UK government meeting unions in bid to end wave of strikes
LONDON: UK government ministers are meeting trade union leaders on Monday (Jan 9) in a bid to end a wave of strikes that has hobbled the rail network and strained the overburdened health system.
Health Secretary Steve Barclay is holding talks with health care unions, while other ministers are meeting with railway unions that have staged months of strikes, and teaching unions considering classroom walkouts.
Britain is going through its biggest strike wave for decades, with airport baggage handlers, border staff, driving instructors, bus drivers and postal workers among those who have walked off their jobs to demand higher pay.
Nurses and ambulance workers are locked in a dispute with the state-funded National Health Service as they seek raises to keep pace with the soaring cost of living. Inflation in the UK hit a 41-year high of 11.1 per cent late last year, driven by sharply rising energy and food costs.
Pat Cullen, head of the Royal College of Nursing union, said she saw a “chink of optimism” in Prime Minister Rishi Sunak’s statement on Sunday that he was willing to discuss “affordable and responsible” salary demands. The Conservative government has so far insisted it will only discuss pay rates for the 2023 to 2024 financial year that starts in April, rather than the current year.
But the government has angered unions with plans to make it harder for key workers to strike by setting ”minimum safety levels” for firefighters, ambulance services and railways that must be maintained during a strike.
A breakthrough on Monday appeared unlikely and unions said the talks wouldn't prevent a new nurses’ strike scheduled for Wednesday. Ambulance staff are due to walk out again next week, and junior doctors are voting on whether to strike later this year.
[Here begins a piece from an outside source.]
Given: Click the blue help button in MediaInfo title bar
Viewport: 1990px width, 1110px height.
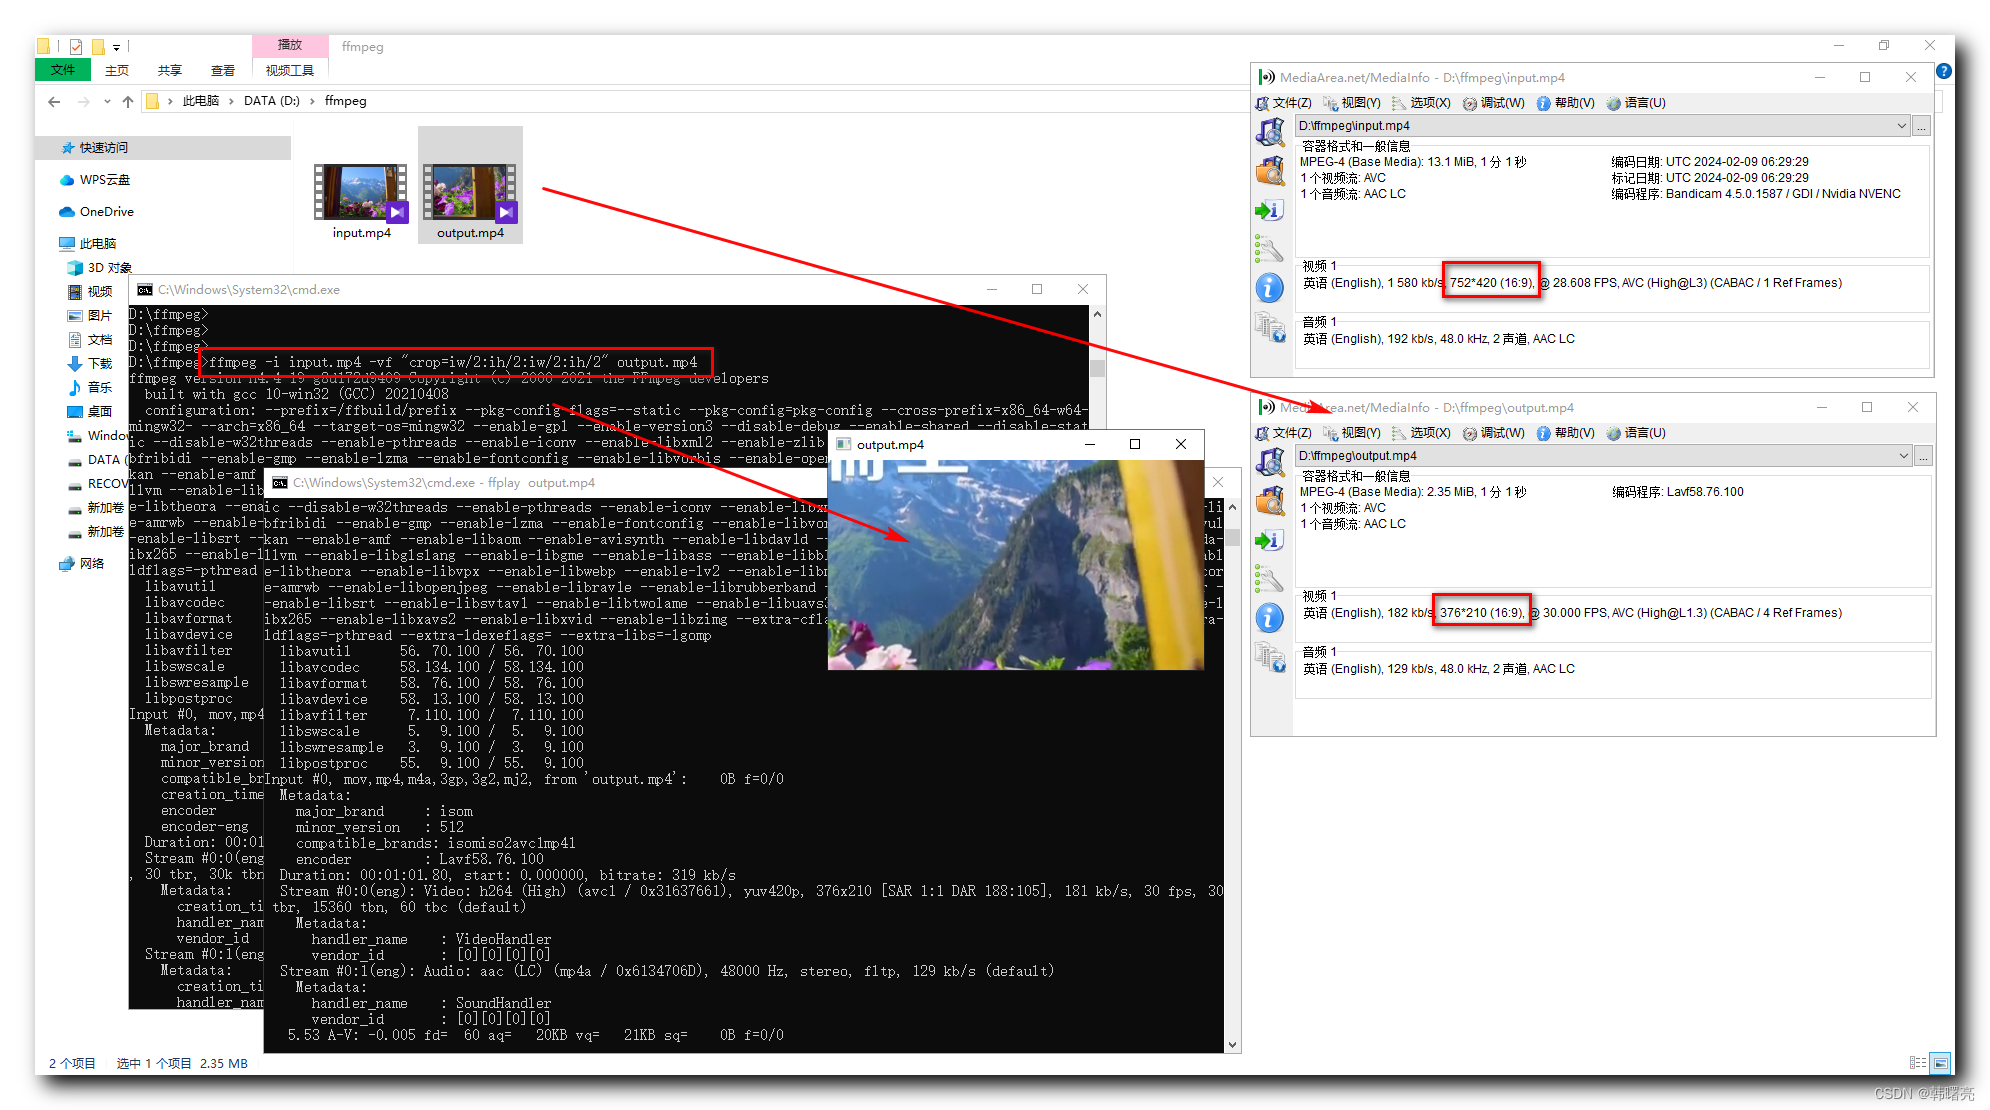Looking at the screenshot, I should [1944, 71].
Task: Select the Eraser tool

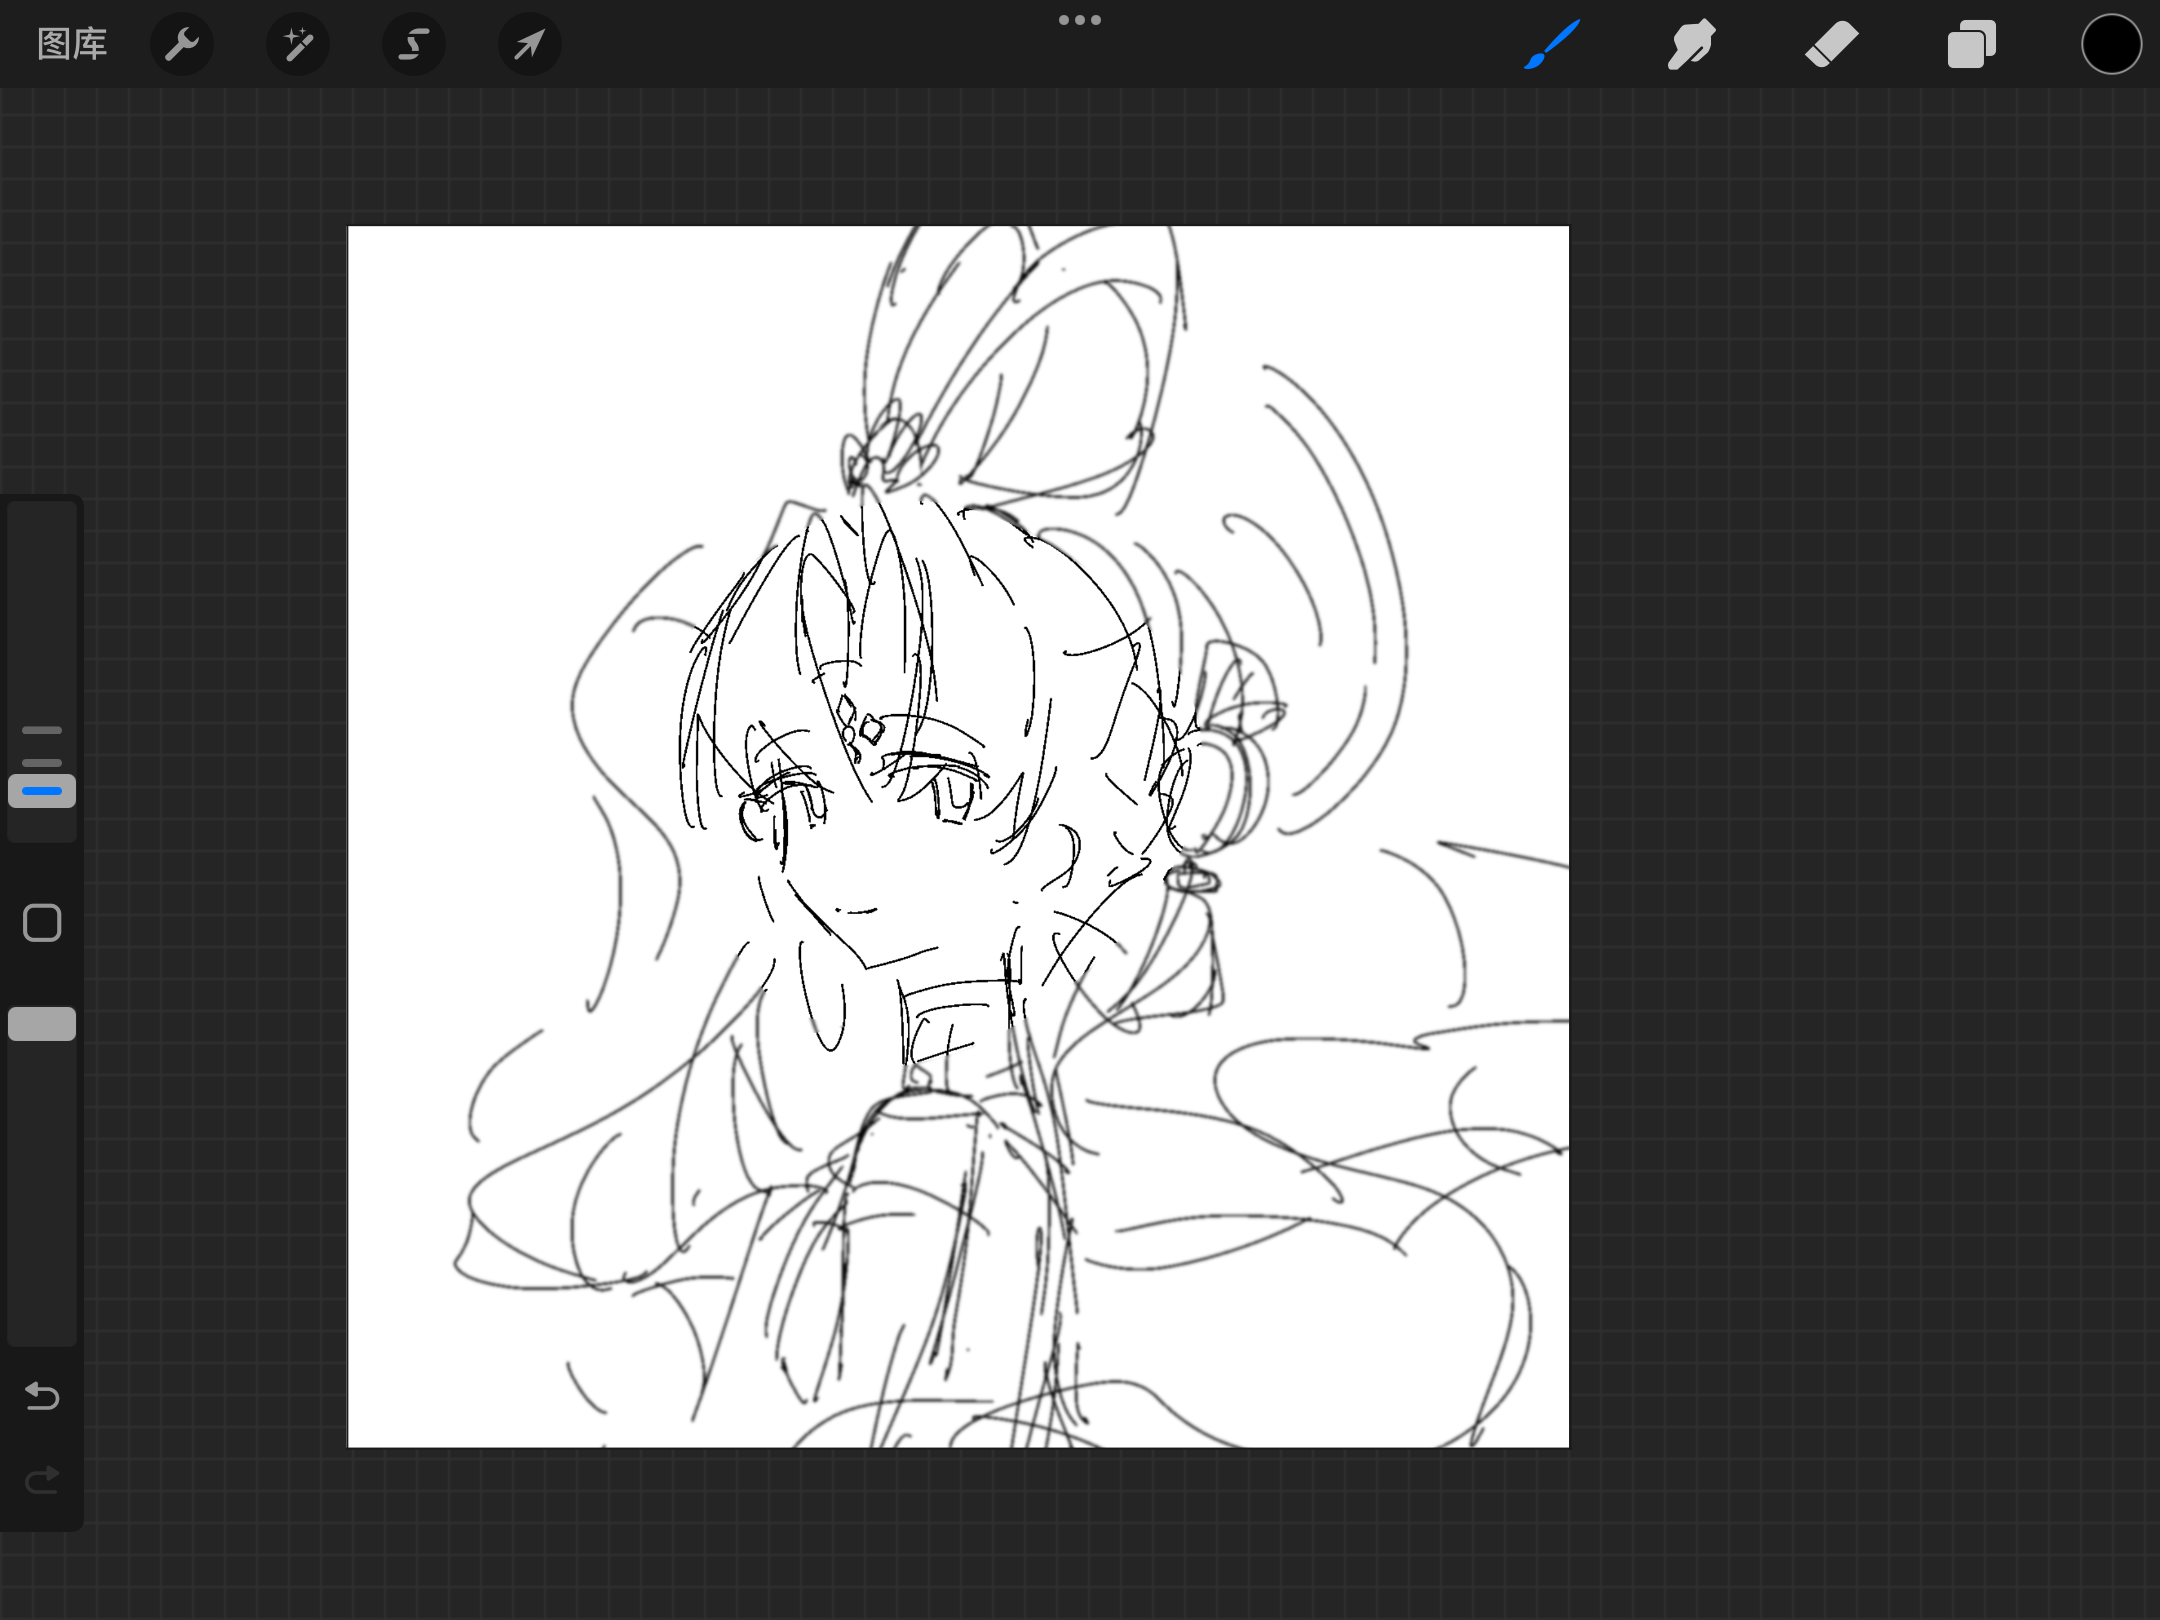Action: (x=1831, y=44)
The strikes have added to strains on a health system already facing multiple pressures, including rising demand for care after pandemic restrictions were eased; a surge in flu and other winter viruses after two lockdown years; and staff shortages from pandemic burnout and a post-Brexit lack of European workers in the UK
Thousands of hospital beds are occupied by people who are fit to be discharged but have nowhere to go because of a dearth of places for long-term care. That has led to ambulances stuck outside hospitals with patients who can’t be admitted, and in turn to people with health emergencies waiting hours for ambulances to arrive.